Of the 37 patients, 34 were pediatric, and 27 returned a postoperative Child Health Questionnaire (CHQ). The questionnaire was completed by a parent. Preoperative CHQs were not completed. The postoperative results were therefore compared to population norms. The results of the CHC, demonstrated scores better than population norms in the role emotional behavior domain, global behavior domain, and parent time domain, with no difference in the remaining domains. Two patients with pain due to sinus tarsi syndrome required implant removal, and two patients required implant readjustment because of poor positioning.
Available evidence on the safety and efficacy of subtalar arthroereisis for the treatment of pes planus consists primarily of case series and retrospective analyses with limited follow-up (Silva, et al., 2021; Indino, et al., 2020; Junxian, et al., 2020; Walley, et al., 2019; Caravaggi, et al., 2018; Viladot Voegeli, et al., 2018).

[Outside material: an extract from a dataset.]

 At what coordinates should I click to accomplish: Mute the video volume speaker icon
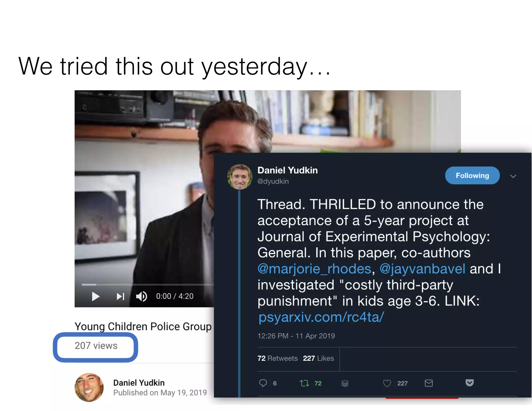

There is insufficient evidence in the published medical literature to compare the safety, efficacy, and long-term outcomes of this procedure with the results of conservative treatment or alternative surgical procedures.

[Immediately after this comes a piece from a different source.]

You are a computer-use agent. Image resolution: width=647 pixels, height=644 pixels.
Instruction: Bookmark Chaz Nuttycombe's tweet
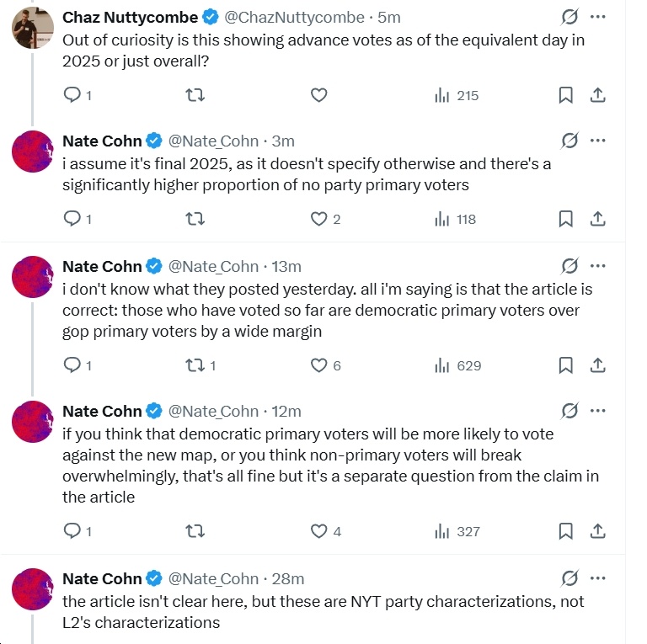[x=566, y=95]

Professional Societies/Organizations
American College of Foot and Ankle Surgeons (ACFAS): The ACFAS published a consensus statement on the appropriate clinical management of adult-acquired flatfoot deformity (AAFD). The consensus statement stated that the following is neither appropriate nor inappropriate: subtalar arthroereisis should not be considered as a single corrective procedure for stage IIB AAFD. There is limited literature demonstrating the use of a subtalar implant alone to address pronation of the foot in type IIa deformity. The ACFAS also stated that the most identified complication is sinus tarsi pain due to presence of the implant; explantation resolves the pain (Piraino, et al., 2020).